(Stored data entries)

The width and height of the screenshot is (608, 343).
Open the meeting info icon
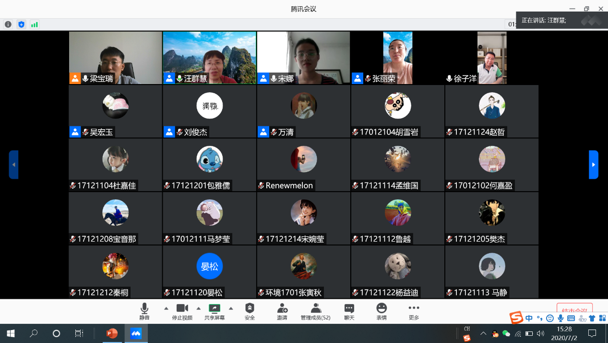8,25
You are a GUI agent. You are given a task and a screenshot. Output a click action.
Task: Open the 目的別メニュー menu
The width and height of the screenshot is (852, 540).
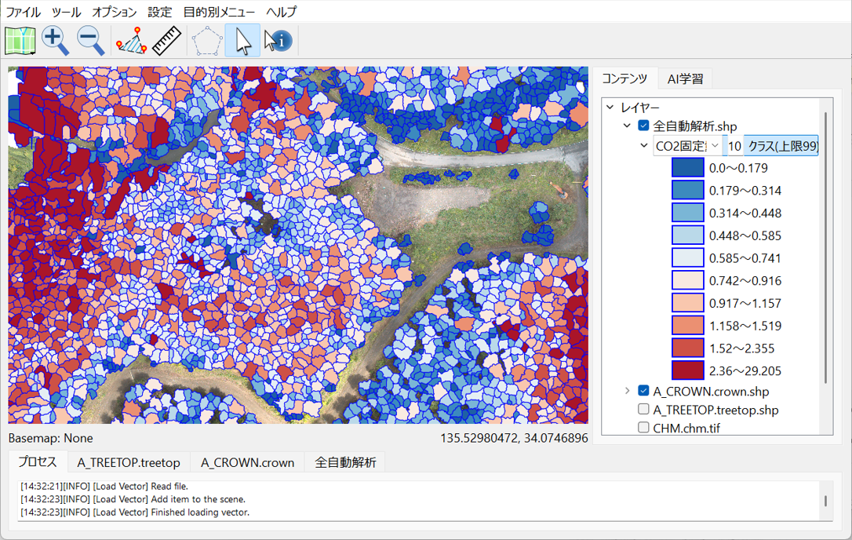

▸ **PROBLEM DESCRIPTION**: Pictures aside, reproduce all of the data exactly.

▸ **WRITTEN SOLUTION**:
The width and height of the screenshot is (608, 343).
Open the meeting info icon
8,25
You are a GUI agent. You are given a task and a screenshot. Output a click action.
Task: Open the 目的別メニュー menu
The width and height of the screenshot is (852, 540).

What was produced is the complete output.